Run by Beacon Health Options of Boston, the 24-hour phone and text line — 833-710-6477 — will be staffed by master’s-level clinicians, intake workers and peer support specialists who have lived experience with mental health or substance use disorders, according to its $9.2 million contract with the state.

Those in need can also reach help via a chat option at nh988.com. The phone and text line will be replaced with 988, the new national suicide prevention hotline, when it goes live in July.

In addition to helping people in their moment of crisis, Beacon’s staff are expected to follow up with callers to ensure they received the help they needed, according to the contract.

Currently, help for a mental health crisis largely depends on geography.

While the state’s 10-year mental health plan includes a statewide mobile crisis response, until this month, only three of the state’s 10 community mental health centers offered it: Manchester, Concord and Nashua — and they didn’t respond outside their regions. Elsewhere, law enforcement and school officials were often the first to respond to a crisis.

“If it was a family member, or if it was a police officer or the school, 9 times out of 10, if they couldn’t get us, they would send the person to the hospital,” said Bill Metcalfe, director of mobile crisis at West Central Behavioral Health, which has offices in Lebanon, Claremont and Newport. “There’s no other option. And in a lot of these cases, to be honest, a lot of times we were able to discharge people just with a good safety plan in place.”

Now, all 10 of the state’s community mental health centers will have a crisis response team thanks to a $52.4 million state contract.

West Central Behavioral Health will have two teams, each with about 11 people, to cover the Upper Valley and Sullivan County. (All teams will also be allowed to respond to other sites within an hour’s drive.) Metcalfe said he’s filled the jobs for the team based in Claremont but still needs to fill about six spots for the one in Lebanon.

Previously, Metcalfe said a team of four people tried to handle phone calls, walk-ins, and calls to the hospital. Having so few people made it challenging to help everyone in crisis. “The idea of having a child wait in the ER for 13 or 14 days to get a bed, it really hurts you. It was heartbreaking,” he said.

Ken Norton, executive director of NAMI NH, said mobile crisis response in other states has successfully diverted people from emergency rooms to more appropriate care — and more.

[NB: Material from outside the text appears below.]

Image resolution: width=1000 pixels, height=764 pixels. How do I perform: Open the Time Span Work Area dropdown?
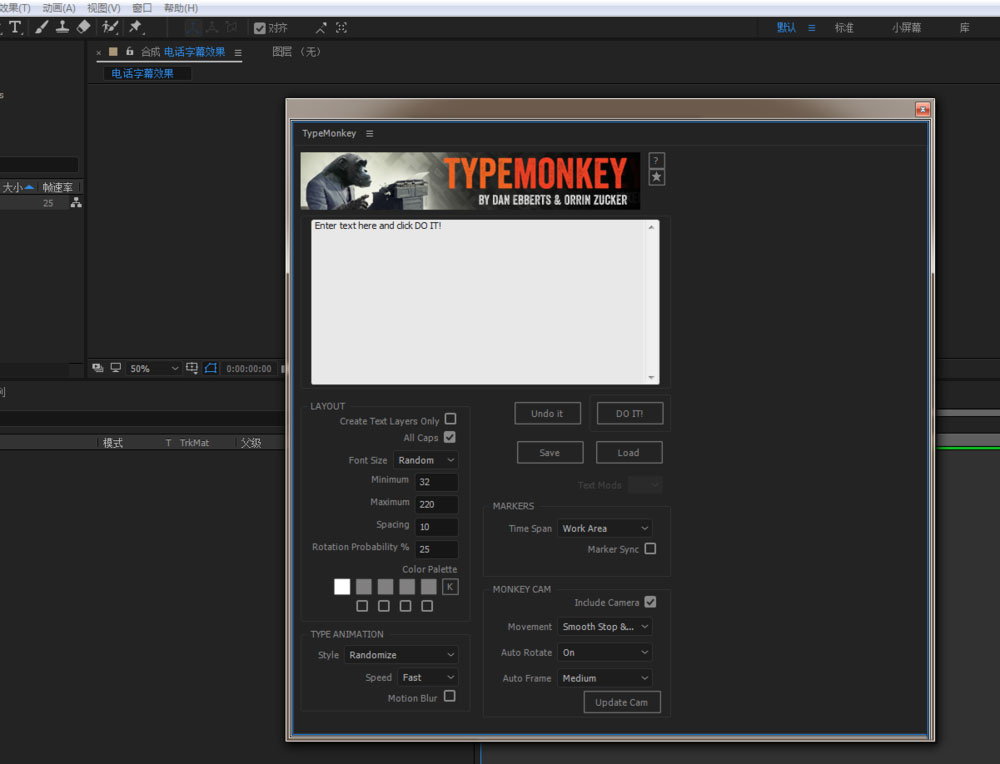pyautogui.click(x=605, y=528)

“Nationally, from data where mobile crisis is happening, it reduces the number of hospitalizations as well as arrests, and likely also reduces injuries and negative events toward first responders and the individual in crisis,” said Ken Norton, executive director of NAMI NH. “I think that this is a real turning point for us as a state.”

The arrival of statewide mobile crisis response will not eliminate law enforcement’s role in mental health calls, said leaders of the community mental health centers. Nor do they want it to, given that so many departments have embraced mental health response training for officers. NAMI NH this week began the latest round of its 40-hour Crisis Intervention Team training. But their role will change.

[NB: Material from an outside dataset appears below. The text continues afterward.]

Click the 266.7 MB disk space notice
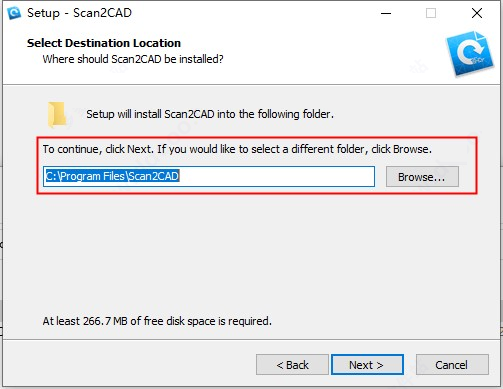Screen dimensions: 503x389 click(x=157, y=321)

“At the end of the day, they’re not mental health clinicians,” Walker said. “I think this kind of system change allows us to see what the police have been up against, which are some very, very difficult situations, and be able to team up with them. Oftentimes that means that the police can leave us there and move on to other situations in the community knowing that that person that we’re working with is safe and being helped.”

Maggie Pritchard, CEO of Lakes Region Mental Health, said she has long worked closely with the Laconia police and gets a call when they respond to a mental health crisis. The new statewide crisis line will transfer all calls to community mental health centers to the new number, a change she hopes will not eliminate that partnership with the police.

“I think some in the (police department) are anxiously waiting to see how it’s going to play out,” she said. “They are very used to calling us. Putting someone in the middle is just a different way of being.”